Beginning with the line that holds "Discard changes on USAGE.md", copy every remaining line of the listing below exactly, and leave the pictures out.

--- --- ---

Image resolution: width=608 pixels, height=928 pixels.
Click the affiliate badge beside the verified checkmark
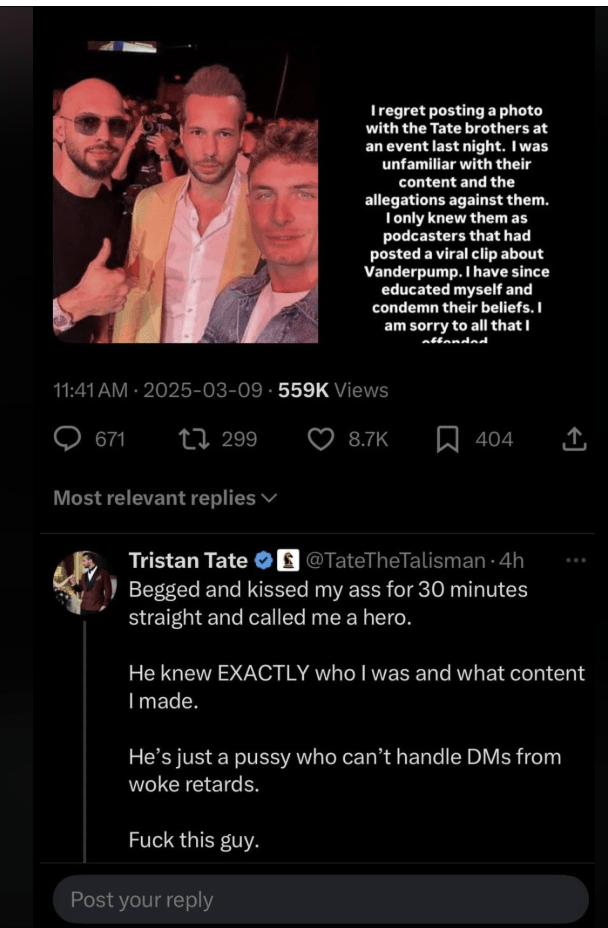point(287,560)
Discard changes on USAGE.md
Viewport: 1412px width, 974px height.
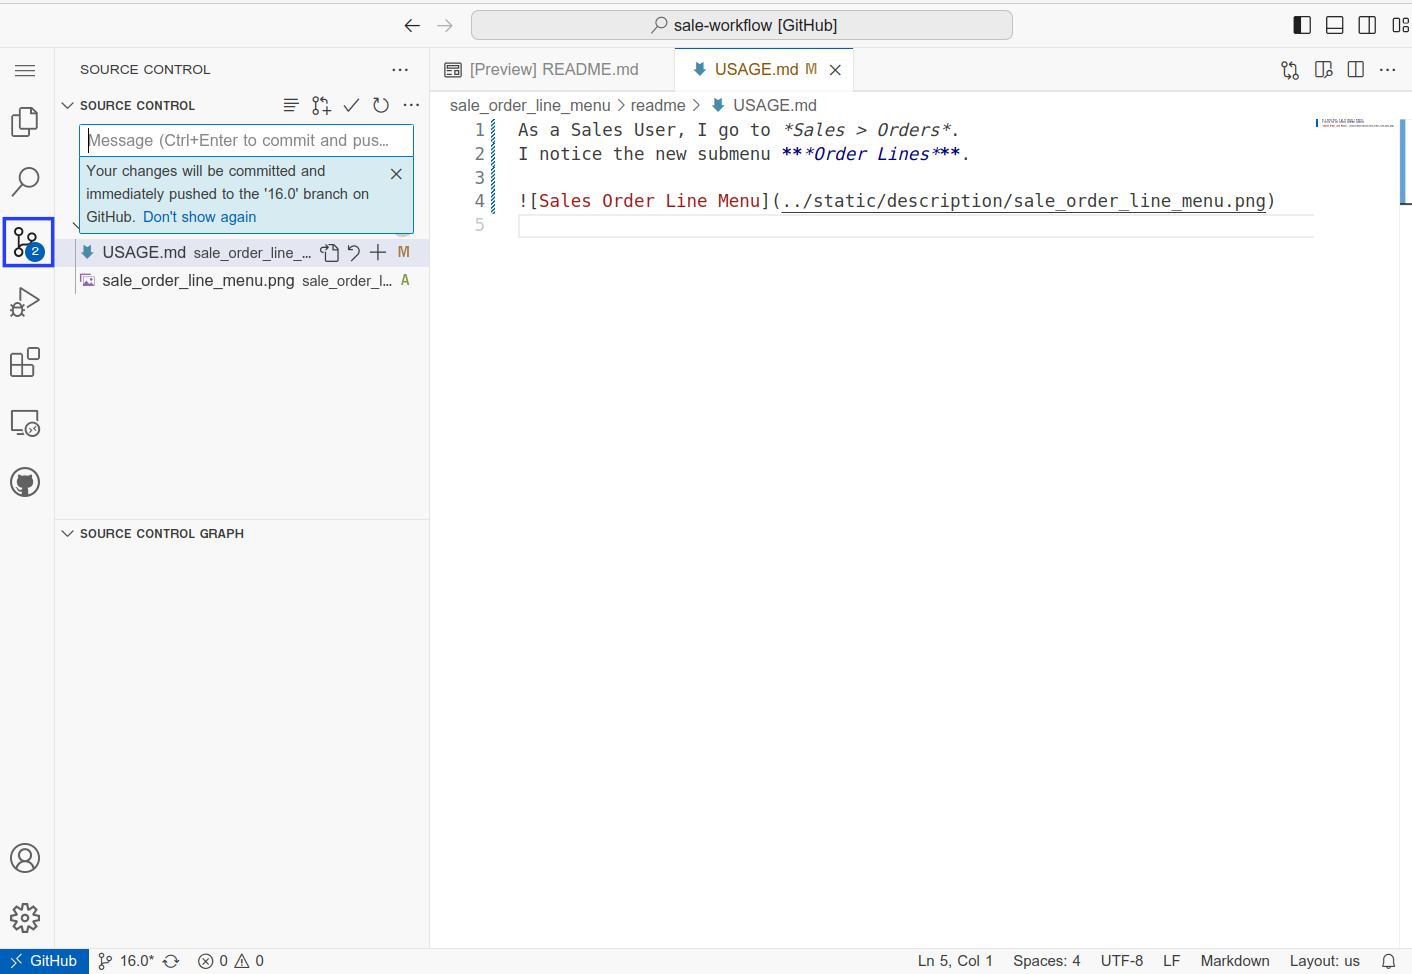coord(354,252)
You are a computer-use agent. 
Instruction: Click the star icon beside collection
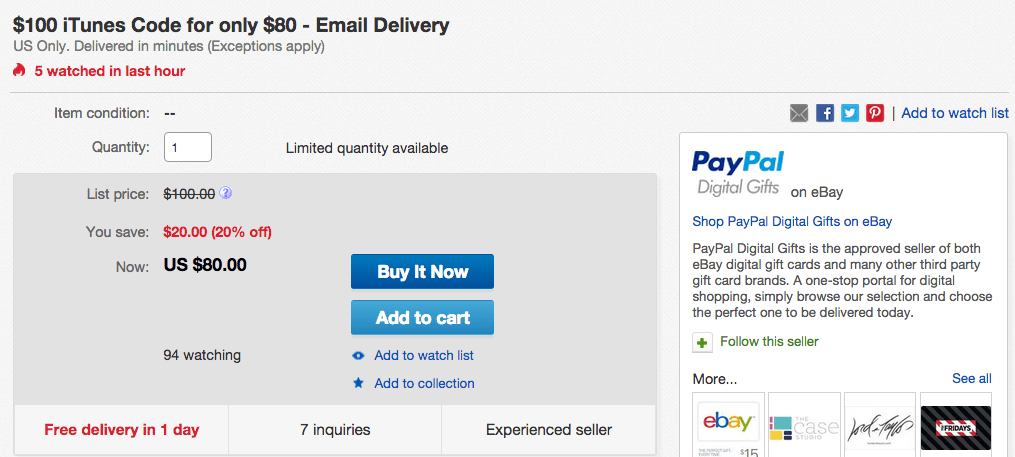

--- --- ---

__TASK RESPONSE__:
Discard changes on USAGE.md
Viewport: 1412px width, 974px height.
coord(354,252)
You are a computer-use agent. 
Instruction: Click the star icon beside collection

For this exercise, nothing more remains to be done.